The positive spin on Lawful societies is that they are preserving traditional mores-- preserving and enforcing those mores upon people who do not conform to them. This means, by definition, that they are harming the well-being and liberty of people-- sometimes quite severely-- on the basis of behaviors that are not harmful to the well-being and liberty of others. Being Lawful is inimical to being Good.

Likewise, being Lawful is about preserving the legitimate political authorities of your culture... however one defines them. This means, among other things, respecting their authority to police themselves. Respecting that legitimate authorities-- however they are selected-- have prerogatives that do not need to be justified because they are superior to others and only their superiors, in turn, may discipline them. If a low-ranking official is predatory and his chain-of-command is apathetic... well... that's just the system. The system is more important than its victims.

Before you tell me that's "not Lawful Good", ask me how many separate incidents of Fallen Paladins I can name-- from other people's tables-- that were exactly this.

Do I actually believe this? Well... yes. Do I want the game to work this way? No. I just want it to stop working the other way, where more "heroic" games allow Lawful Evil than Chaotic Neutral.

The intro to the module even makes this clear - the king is sending the PCs to strike back at the giant raiders. I think a lot of contemporary people would regard that sort of quasi-vigilante retributibe violence as problematic. But in a quasi-mediaeval setting I think it can fit in.

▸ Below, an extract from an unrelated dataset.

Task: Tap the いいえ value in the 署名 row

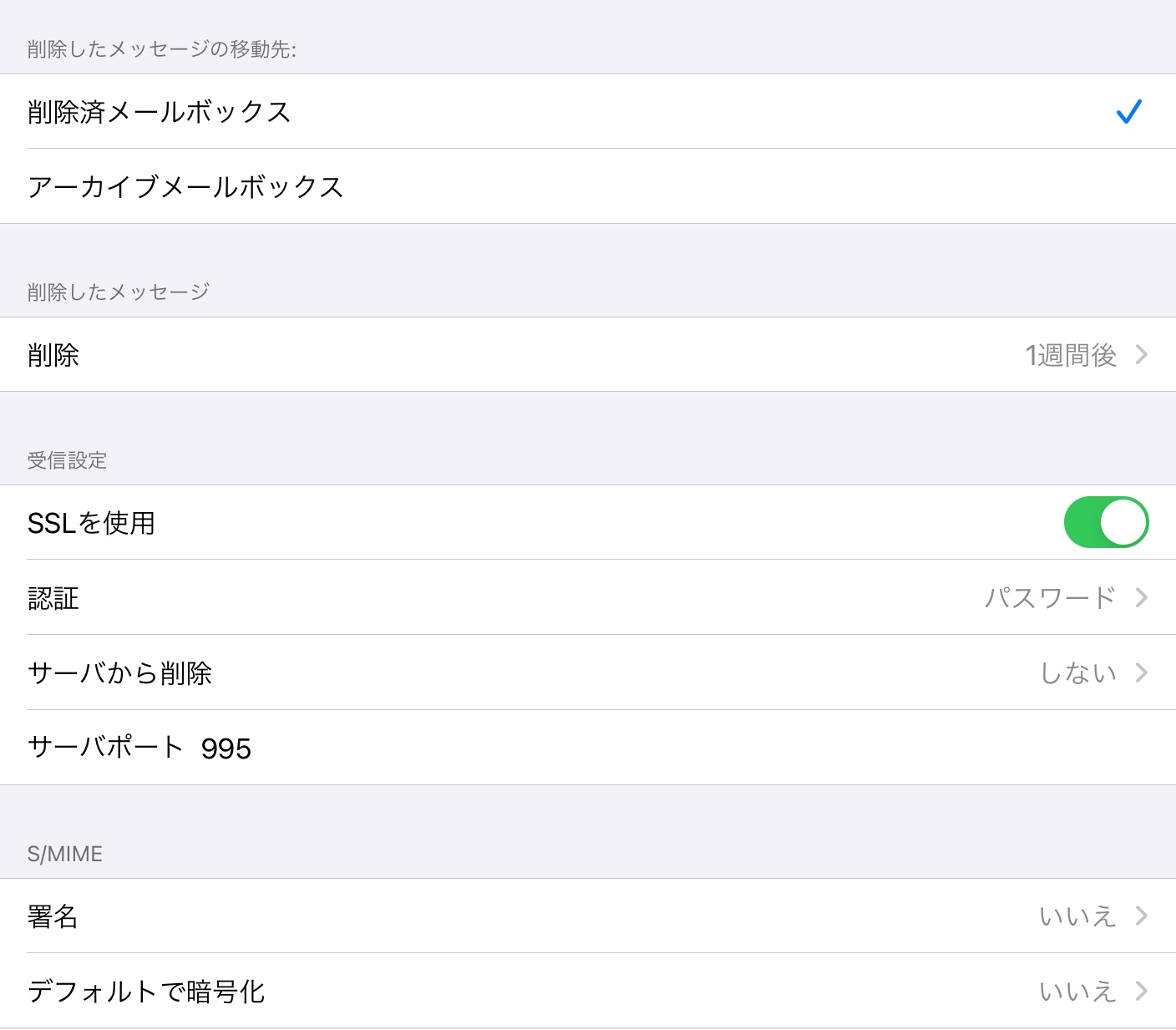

The purpose of retaliatory strikes is to make the prospect of attacking your people again less attractive-- a lot of contemporary people have a lot of very stupid ideas about war, but I do think most of them recognize this as a negotiable middle-ground between "pre-emptive self-defense" and "actual self-defense".
 

jedijon

Explorer
To the extent the game is based on creativity and expression—any repetitious themes sap joy from the experience.

To the extent it’s killing and looting—it hardly matters.

Also, see the age/life-experience of the human pondering the article’s title.
 

I can only speak for myself. (Obviousy!)

I think that - at least as Gygax presents it in his AD&D books - good covers a wide range of moral outlooks that affirm human (and other sapient) wellbeing, life and rights, and also truth and beauty. Conversely, the evil are those who disregard or even scorn such values in their action.

I think one needs to be careful using Gygax as our moral arbiter.

Leaving aside his own personal and well documented religious views (that I wont go into here), he was on record as claiming it was perfectly OK for a LG Paladin to slaughter Orc babies because in his words 'nits make lice'.

But there is a second aspect to D&D morality that I think is important if we are to preserve the tropes of heroic and romantic fantasy. In the real world, many people who have considered views on the matter tend to doubt the morality of violence, especially retributive violence. And they tend to doubt that (eg) dueling or other consensual submission to violence is morally acceptable.

Indeed.

My trope of the morally good fantasy hero is not 'slaughter your foes with no pity, remorse or mercy to the point of genocide' and I shudder at the thought that people can genuinely get down with such actions being morally good, or in the genre.

I mean they can be in the genre. But the people that espouse such ideas are morally evil, even if they only espouse such ideas for a 'greater good'.